The tea was carried to the field in  a gallon with a lid. The tea would be made up with a little milk mixed in. We would bring extra milk in a bottle and sugar in an old   mustard jar. Never have I tasted such tea as that which was devoured in the hayfield. We sat at the butt of the cocks or trams of hay, the sun beating down, the dog sitting panting in the shade and tried to drag the break out as long as we could. Sometimes we got diluted orange and that was a real   treat to help us cool down.

Once the trams were all completed the next task was to get the hay home to the haggart. This was done with a buckrake on the little Massey Ferguson 135 we had   at the time (after eventually progressing from donkey power to horse power).

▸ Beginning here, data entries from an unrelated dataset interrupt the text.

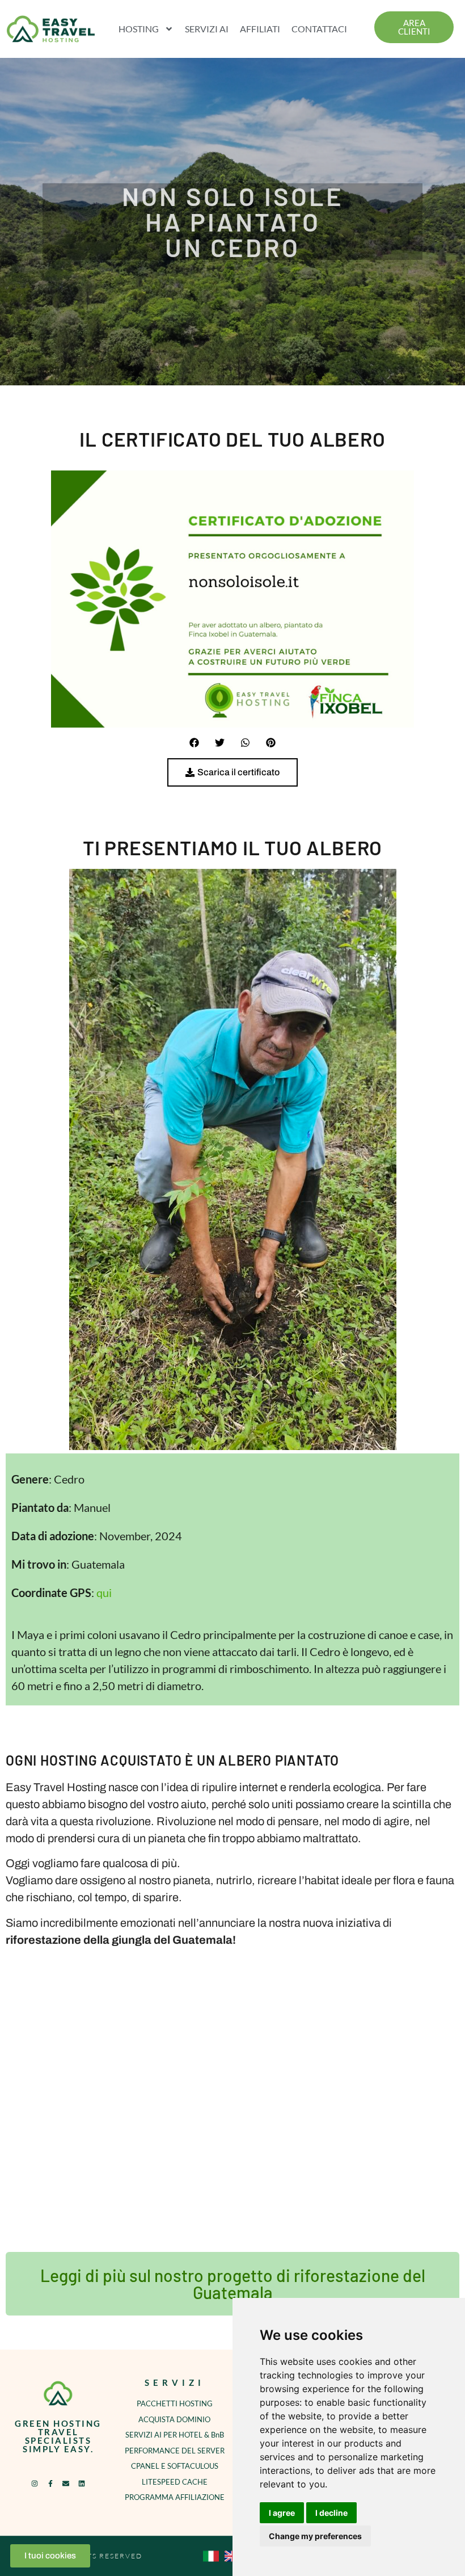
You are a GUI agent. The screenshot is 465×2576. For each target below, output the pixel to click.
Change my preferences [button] (315, 2536)
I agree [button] (282, 2513)
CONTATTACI (319, 28)
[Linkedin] (81, 2483)
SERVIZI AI (207, 28)
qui (104, 1592)
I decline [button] (331, 2513)
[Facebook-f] (50, 2483)
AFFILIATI (260, 28)
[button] (194, 742)
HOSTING (139, 28)
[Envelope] (65, 2483)
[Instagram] (34, 2483)
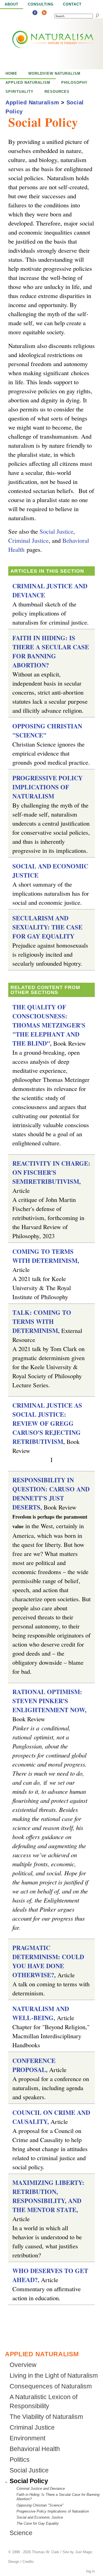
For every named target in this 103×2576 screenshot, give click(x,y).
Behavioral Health (35, 2449)
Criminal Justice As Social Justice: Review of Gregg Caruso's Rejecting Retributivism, (47, 1423)
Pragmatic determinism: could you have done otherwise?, (48, 1961)
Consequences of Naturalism (51, 2386)
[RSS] (44, 13)
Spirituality (19, 92)
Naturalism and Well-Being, (40, 2013)
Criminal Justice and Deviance (40, 2488)
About (11, 4)
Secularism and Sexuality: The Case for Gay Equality (47, 927)
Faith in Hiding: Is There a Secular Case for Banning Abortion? (50, 651)
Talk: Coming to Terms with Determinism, (41, 1321)
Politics (20, 2459)
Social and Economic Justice (39, 2517)
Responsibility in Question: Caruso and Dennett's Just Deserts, (51, 1493)
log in (90, 2571)
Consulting (41, 4)
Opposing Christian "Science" (39, 2505)
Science (21, 2533)
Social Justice (56, 531)
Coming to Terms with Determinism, (45, 1256)
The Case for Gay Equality (37, 2523)
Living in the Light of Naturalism (54, 2375)
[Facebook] (35, 13)
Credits (28, 2562)
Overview (23, 2364)
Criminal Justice (28, 540)
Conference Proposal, (33, 2065)
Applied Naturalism (27, 82)
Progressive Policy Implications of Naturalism (47, 787)
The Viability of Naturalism (46, 2416)
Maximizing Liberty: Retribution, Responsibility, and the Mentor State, (48, 2196)
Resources (56, 92)
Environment (27, 2438)
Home (11, 73)
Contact (72, 4)
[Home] (41, 43)
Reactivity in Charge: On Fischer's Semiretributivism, (51, 1172)
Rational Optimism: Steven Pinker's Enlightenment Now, (49, 1700)
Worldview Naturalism (54, 73)
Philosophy (74, 82)
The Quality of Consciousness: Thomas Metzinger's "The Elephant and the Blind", (48, 1025)
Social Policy (29, 2481)
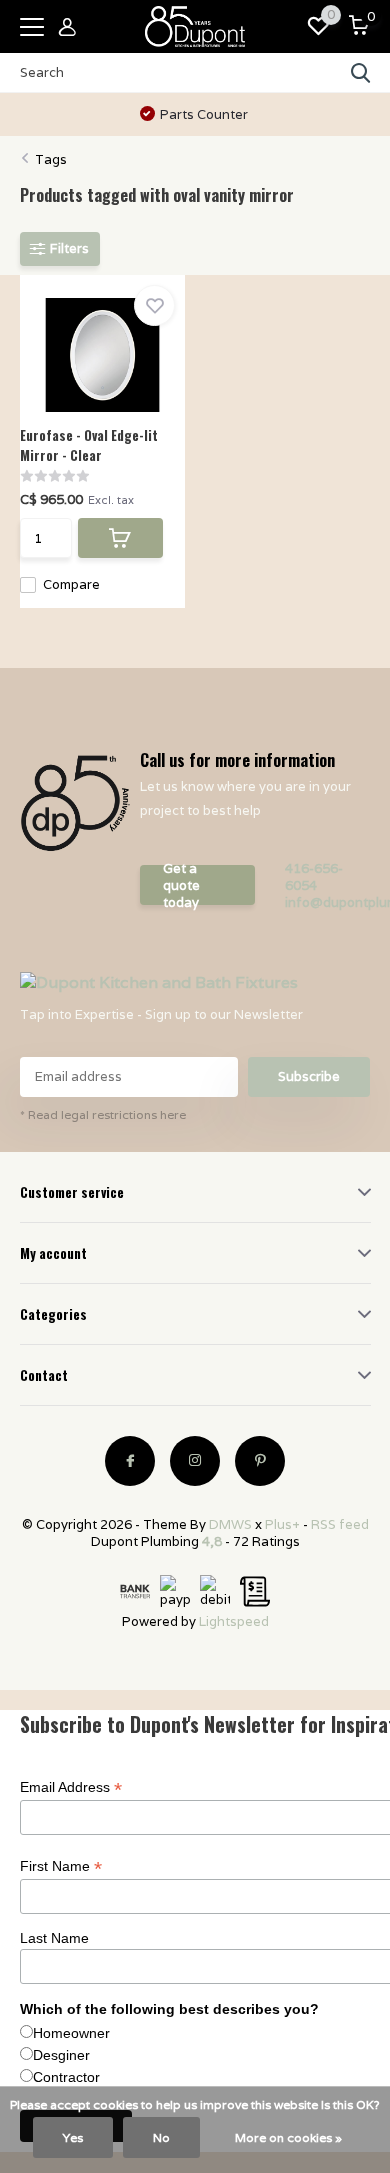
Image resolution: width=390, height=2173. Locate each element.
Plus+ (282, 1524)
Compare (71, 584)
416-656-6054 (314, 877)
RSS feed (340, 1524)
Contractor (66, 2077)
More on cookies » (288, 2137)
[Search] (361, 73)
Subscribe (309, 1076)
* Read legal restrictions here (103, 1114)
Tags (51, 159)
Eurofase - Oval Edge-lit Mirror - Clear (89, 445)
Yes (73, 2137)
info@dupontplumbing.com (328, 902)
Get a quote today (181, 885)
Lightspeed (234, 1621)
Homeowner (71, 2033)
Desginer (61, 2055)
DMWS (230, 1524)
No (161, 2137)
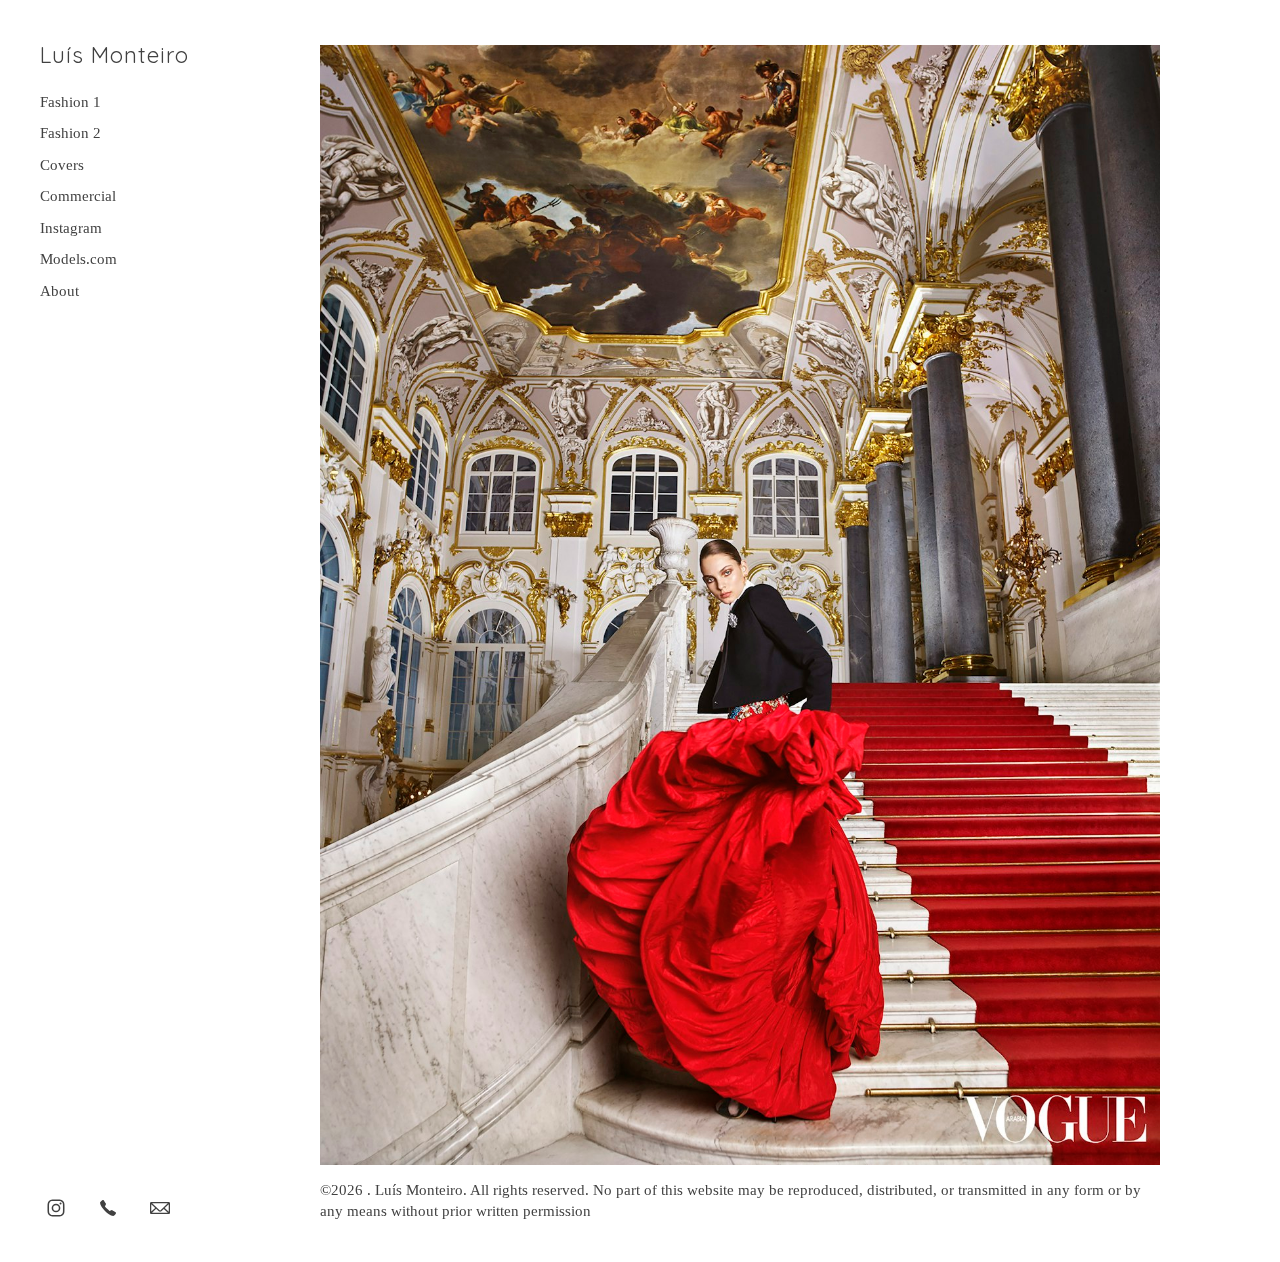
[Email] (160, 1207)
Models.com (78, 259)
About (59, 291)
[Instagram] (56, 1207)
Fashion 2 (70, 133)
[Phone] (108, 1207)
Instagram (71, 228)
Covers (62, 165)
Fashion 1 (70, 102)
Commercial (78, 196)
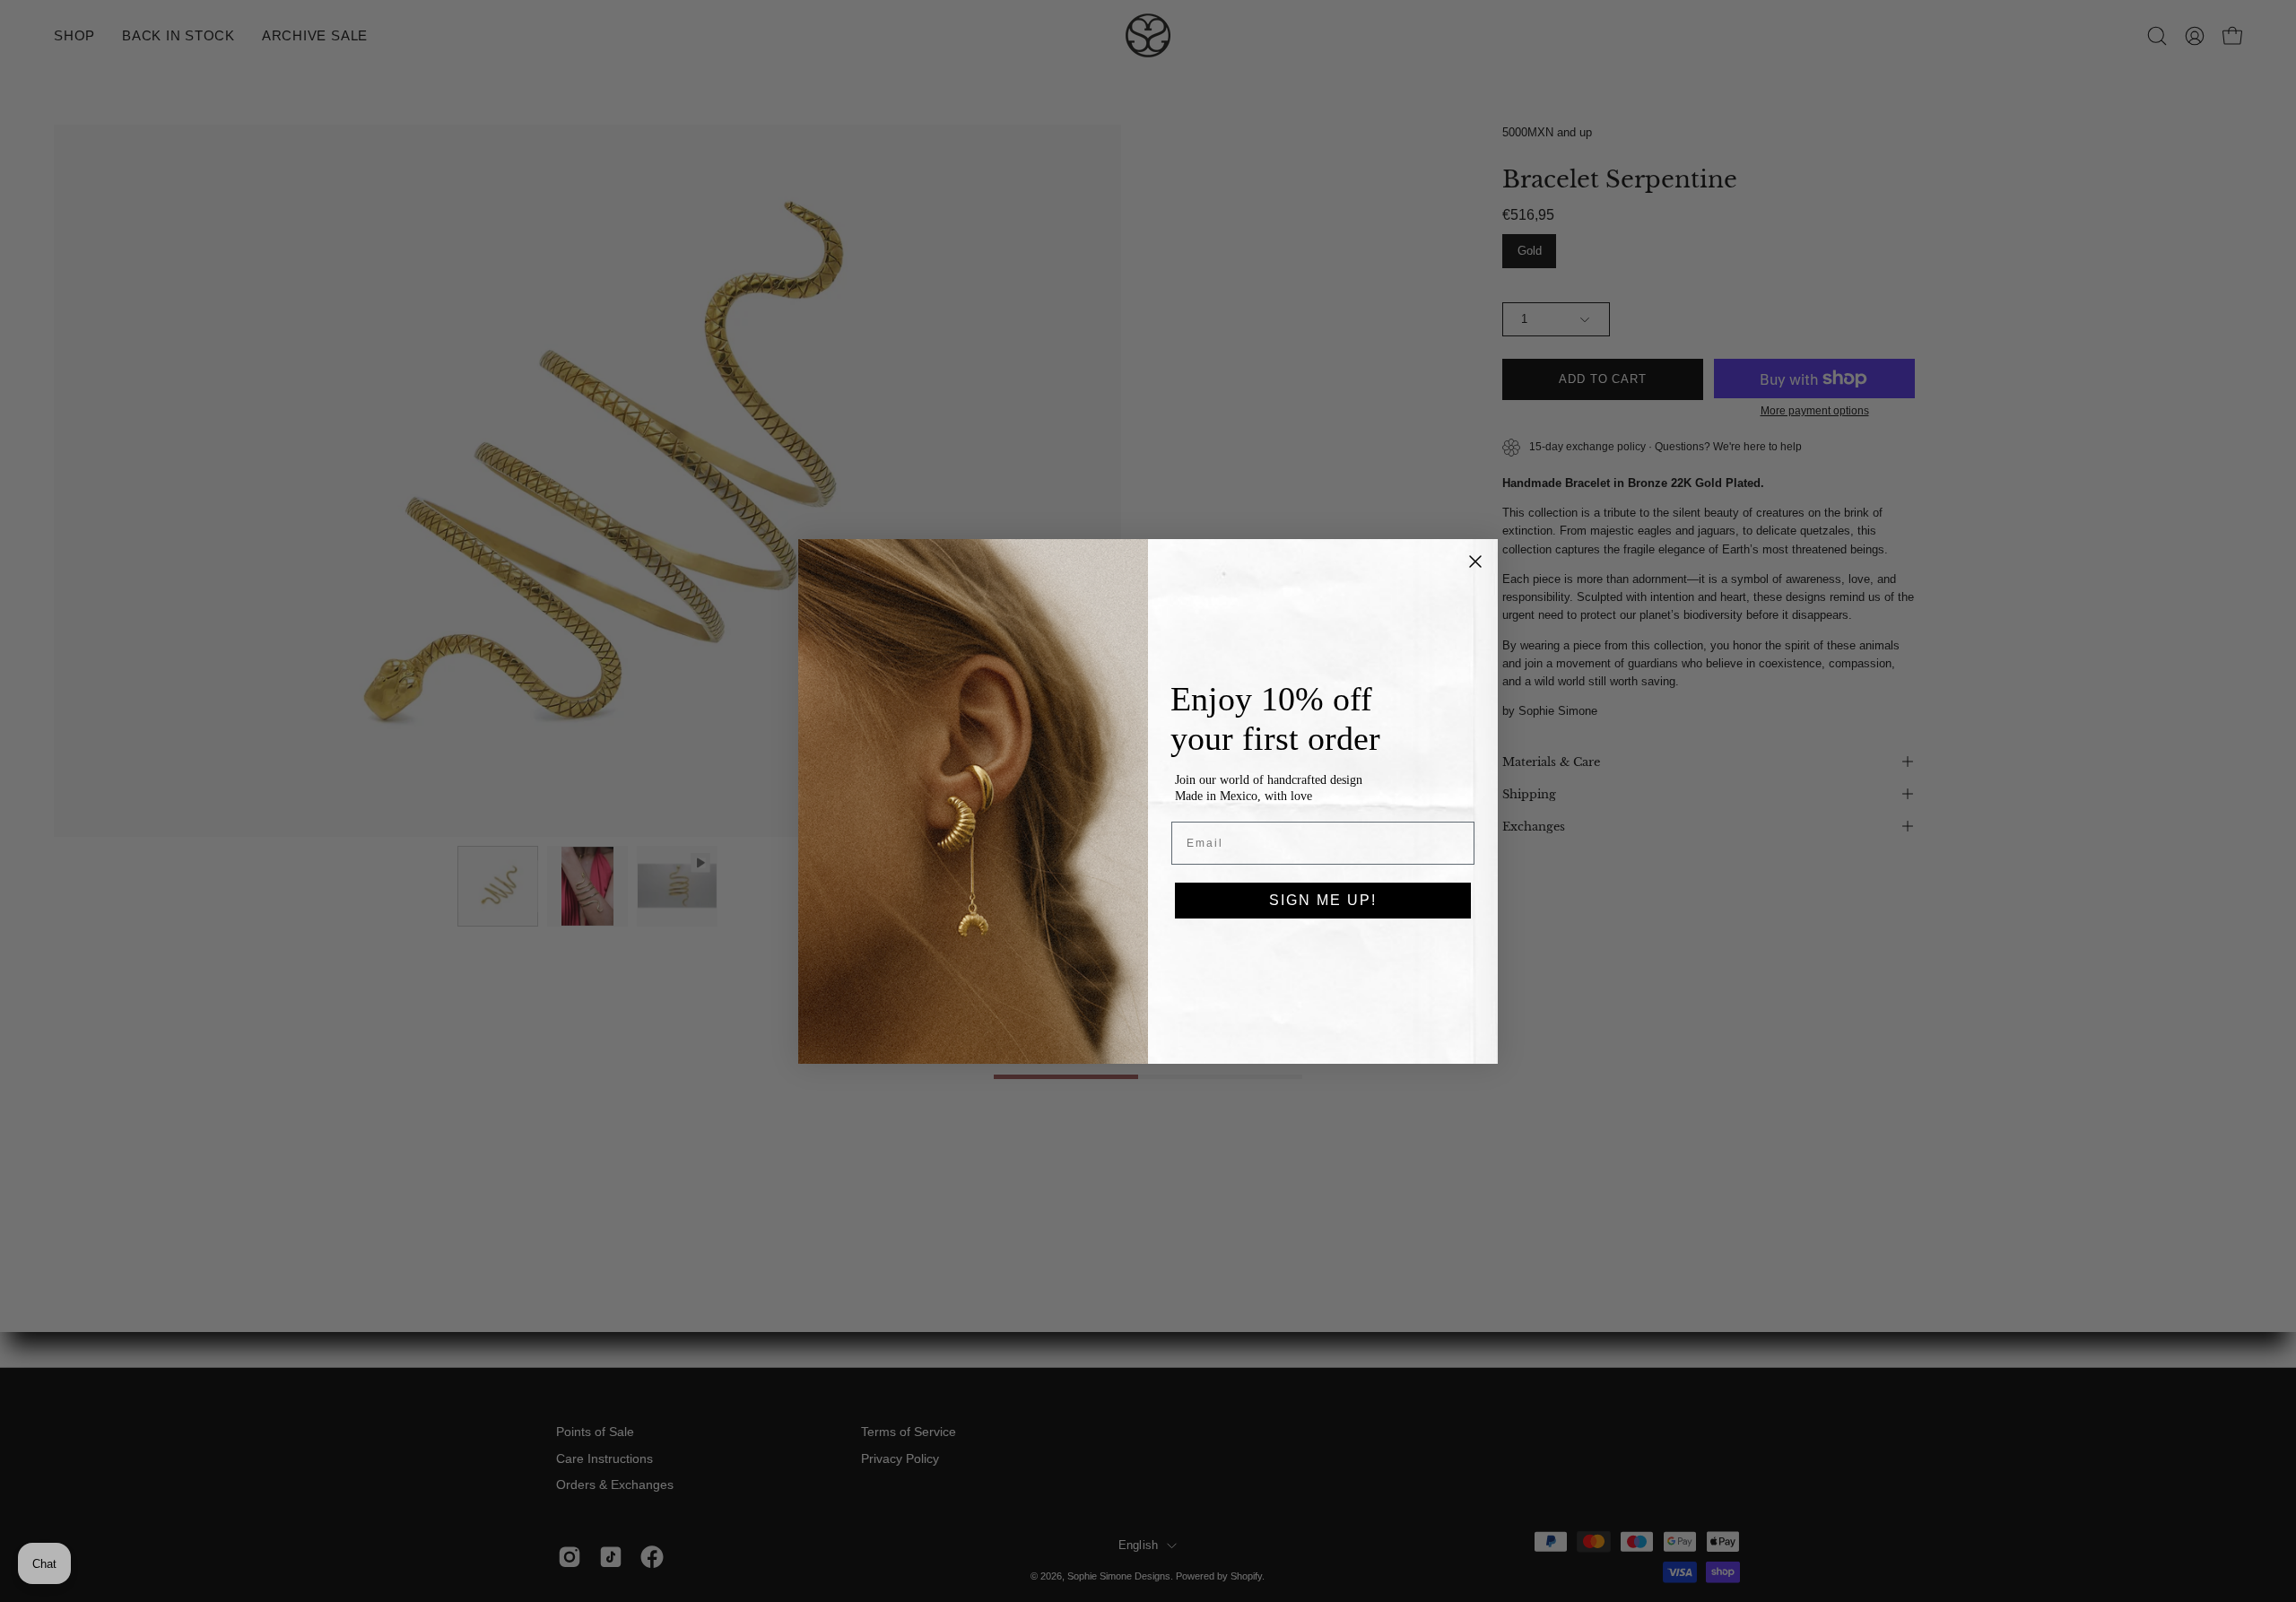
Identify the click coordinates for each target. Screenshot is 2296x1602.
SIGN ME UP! (1323, 900)
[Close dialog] (1475, 561)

ONCE THE hay was brought home to the haggart it was   made into a rick. This was rectangular in construction and could reach a height of fifteen feet or so. Usually a neighbour came to help us at this stage. I remember   Dick with his strong rounded shoulders and Daddy beside him and they hoisting up forkfuls of hay to my brothers who were building the rick.

My sister and I were given the task of walking in the hay – we would basically walk around on it to flatten it. This was fine when we were near the ground but got quite   scary the higher the rick got. Again the rick was tapered a little at the top and when finished it was tied down and covered with plastic to keep it dry. When we built the haybarn I must say I missed the sight of the rick of hay at the end of the haggart.

In time our father caught up with the times and we graduated to getting the hay baled. Whilst this took a lot of the backbreaking work out of saving the hay it also took a lot of the fun out of it. But I’m sure it’s only from a child’s perspective that the serious issue of saving the hay could ever be considered fun.